_THE TASK_
Beneath this line are the data; copy exactly the part of them that opens with the line containing "The image size is (1176, 1018)." and closes with the line containing "Given: Click the dolphinscheduler-e2e-case", and only that part.

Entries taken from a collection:
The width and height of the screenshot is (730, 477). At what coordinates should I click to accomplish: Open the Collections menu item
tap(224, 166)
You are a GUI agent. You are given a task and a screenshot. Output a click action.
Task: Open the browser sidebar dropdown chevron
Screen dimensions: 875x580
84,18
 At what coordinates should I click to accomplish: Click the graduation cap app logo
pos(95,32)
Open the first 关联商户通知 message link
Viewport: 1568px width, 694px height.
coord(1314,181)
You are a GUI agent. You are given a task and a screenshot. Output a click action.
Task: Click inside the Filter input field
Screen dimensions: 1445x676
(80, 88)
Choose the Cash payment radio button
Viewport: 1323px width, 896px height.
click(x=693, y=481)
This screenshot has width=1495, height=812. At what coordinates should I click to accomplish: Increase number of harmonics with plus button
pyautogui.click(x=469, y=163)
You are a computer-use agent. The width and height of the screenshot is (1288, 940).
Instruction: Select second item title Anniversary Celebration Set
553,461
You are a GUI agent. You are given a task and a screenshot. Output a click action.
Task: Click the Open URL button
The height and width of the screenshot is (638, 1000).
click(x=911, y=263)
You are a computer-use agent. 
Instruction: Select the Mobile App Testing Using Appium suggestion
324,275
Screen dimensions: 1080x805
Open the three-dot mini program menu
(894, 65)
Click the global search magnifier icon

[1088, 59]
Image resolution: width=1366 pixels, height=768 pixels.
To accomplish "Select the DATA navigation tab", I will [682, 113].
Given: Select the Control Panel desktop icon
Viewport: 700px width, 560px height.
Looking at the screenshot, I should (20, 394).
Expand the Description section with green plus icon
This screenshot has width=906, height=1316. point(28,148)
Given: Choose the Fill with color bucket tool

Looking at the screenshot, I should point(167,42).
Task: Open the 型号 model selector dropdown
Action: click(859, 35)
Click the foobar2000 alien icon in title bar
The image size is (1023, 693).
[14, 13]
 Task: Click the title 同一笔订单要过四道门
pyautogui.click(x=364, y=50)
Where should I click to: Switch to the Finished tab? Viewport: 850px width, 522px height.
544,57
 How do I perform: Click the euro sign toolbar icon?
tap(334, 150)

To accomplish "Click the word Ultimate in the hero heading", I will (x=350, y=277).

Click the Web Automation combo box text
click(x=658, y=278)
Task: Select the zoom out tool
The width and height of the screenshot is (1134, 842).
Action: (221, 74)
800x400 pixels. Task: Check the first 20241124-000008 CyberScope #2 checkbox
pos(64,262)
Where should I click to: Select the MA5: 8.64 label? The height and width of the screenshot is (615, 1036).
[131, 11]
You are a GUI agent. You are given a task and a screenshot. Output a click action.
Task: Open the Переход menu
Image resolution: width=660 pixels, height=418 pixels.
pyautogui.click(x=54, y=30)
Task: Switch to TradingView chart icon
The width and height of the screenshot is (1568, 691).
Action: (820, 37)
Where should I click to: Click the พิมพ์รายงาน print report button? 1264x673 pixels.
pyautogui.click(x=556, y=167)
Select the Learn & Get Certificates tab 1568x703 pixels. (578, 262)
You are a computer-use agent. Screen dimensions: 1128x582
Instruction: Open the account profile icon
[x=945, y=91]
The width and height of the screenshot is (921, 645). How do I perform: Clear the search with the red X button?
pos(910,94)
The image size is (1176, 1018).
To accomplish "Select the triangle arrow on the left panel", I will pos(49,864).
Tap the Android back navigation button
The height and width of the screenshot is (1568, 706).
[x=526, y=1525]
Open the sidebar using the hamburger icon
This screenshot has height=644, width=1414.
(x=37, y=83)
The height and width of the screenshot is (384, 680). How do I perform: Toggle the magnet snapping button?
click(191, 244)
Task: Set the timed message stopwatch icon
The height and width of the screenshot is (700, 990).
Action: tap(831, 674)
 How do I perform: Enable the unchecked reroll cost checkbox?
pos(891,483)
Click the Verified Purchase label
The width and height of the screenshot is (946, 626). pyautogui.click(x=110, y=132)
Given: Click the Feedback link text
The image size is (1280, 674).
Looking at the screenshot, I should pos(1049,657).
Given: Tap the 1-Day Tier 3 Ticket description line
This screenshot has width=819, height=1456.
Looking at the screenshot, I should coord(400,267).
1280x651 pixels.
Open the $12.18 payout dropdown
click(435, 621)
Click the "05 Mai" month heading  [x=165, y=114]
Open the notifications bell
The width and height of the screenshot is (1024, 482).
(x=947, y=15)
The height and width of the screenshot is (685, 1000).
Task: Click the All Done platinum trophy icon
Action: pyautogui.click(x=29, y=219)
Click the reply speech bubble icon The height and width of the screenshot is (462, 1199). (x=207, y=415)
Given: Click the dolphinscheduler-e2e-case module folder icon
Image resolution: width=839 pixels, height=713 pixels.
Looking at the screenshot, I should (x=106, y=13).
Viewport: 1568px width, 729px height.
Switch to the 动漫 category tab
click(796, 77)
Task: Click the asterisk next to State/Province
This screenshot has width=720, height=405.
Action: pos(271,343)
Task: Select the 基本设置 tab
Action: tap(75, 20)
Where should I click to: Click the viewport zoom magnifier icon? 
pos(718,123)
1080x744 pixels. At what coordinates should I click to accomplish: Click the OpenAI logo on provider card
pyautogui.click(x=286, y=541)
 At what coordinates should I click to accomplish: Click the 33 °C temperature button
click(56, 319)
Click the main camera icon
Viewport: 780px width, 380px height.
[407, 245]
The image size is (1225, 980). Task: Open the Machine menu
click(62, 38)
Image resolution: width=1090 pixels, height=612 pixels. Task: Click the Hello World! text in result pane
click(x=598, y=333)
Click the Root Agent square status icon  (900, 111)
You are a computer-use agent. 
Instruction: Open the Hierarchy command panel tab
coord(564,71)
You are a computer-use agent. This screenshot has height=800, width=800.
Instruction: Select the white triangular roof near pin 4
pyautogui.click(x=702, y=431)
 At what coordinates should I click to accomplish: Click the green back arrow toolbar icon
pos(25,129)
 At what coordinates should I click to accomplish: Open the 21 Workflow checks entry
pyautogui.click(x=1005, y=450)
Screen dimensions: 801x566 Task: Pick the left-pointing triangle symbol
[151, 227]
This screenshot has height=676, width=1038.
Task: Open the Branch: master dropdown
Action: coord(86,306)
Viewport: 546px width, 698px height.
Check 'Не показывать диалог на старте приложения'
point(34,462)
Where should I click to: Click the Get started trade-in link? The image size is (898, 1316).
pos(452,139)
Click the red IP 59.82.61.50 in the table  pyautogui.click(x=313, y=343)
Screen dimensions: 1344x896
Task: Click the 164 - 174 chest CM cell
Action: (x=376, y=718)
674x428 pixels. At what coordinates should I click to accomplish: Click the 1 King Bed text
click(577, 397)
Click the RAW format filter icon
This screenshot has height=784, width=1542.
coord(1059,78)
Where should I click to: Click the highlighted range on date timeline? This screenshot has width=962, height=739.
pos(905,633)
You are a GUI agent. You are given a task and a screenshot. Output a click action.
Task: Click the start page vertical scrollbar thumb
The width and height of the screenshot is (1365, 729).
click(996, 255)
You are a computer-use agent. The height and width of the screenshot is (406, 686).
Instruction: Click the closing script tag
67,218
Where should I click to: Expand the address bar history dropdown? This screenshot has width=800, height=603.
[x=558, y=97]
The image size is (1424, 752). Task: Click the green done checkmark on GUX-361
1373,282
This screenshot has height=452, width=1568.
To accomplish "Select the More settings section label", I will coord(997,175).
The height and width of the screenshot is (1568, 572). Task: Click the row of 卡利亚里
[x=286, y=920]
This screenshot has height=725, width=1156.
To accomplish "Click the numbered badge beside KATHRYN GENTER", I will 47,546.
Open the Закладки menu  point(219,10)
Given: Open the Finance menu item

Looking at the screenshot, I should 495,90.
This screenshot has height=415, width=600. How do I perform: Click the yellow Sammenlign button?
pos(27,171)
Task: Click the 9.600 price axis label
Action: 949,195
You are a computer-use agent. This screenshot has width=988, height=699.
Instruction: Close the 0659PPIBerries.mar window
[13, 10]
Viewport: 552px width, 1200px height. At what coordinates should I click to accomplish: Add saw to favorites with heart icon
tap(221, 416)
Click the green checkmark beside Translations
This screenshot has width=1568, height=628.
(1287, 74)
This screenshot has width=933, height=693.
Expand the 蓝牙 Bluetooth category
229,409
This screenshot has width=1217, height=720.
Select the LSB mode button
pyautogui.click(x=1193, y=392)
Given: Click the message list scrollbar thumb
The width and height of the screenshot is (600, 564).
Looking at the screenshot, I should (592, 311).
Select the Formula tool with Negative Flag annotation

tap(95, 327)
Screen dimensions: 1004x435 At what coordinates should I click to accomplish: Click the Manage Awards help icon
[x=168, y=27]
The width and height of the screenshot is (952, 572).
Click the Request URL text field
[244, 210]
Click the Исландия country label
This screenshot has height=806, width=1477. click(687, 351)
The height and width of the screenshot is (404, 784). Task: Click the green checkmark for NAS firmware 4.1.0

_EXERCISE RESULT_
The image size is (1176, 1018).
To accomplish "Select the triangle arrow on the left panel", I will pos(49,864).
Tap the Android back navigation button
The height and width of the screenshot is (1568, 706).
[x=526, y=1525]
Open the sidebar using the hamburger icon
This screenshot has height=644, width=1414.
(x=37, y=83)
The height and width of the screenshot is (384, 680). How do I perform: Toggle the magnet snapping button?
click(191, 244)
Task: Set the timed message stopwatch icon
The height and width of the screenshot is (700, 990).
Action: tap(831, 674)
 How do I perform: Enable the unchecked reroll cost checkbox?
pos(891,483)
Click the Verified Purchase label
The width and height of the screenshot is (946, 626). pyautogui.click(x=110, y=132)
Given: Click the Feedback link text
The image size is (1280, 674).
Looking at the screenshot, I should pos(1049,657).
Given: Tap the 1-Day Tier 3 Ticket description line
This screenshot has width=819, height=1456.
Looking at the screenshot, I should coord(400,267).
1280x651 pixels.
Open the $12.18 payout dropdown
click(435, 621)
Click the "05 Mai" month heading  [x=165, y=114]
Open the notifications bell
The width and height of the screenshot is (1024, 482).
(x=947, y=15)
The height and width of the screenshot is (685, 1000).
Task: Click the All Done platinum trophy icon
Action: pyautogui.click(x=29, y=219)
Click the reply speech bubble icon The height and width of the screenshot is (462, 1199). (x=207, y=415)
Given: Click the dolphinscheduler-e2e-case module folder icon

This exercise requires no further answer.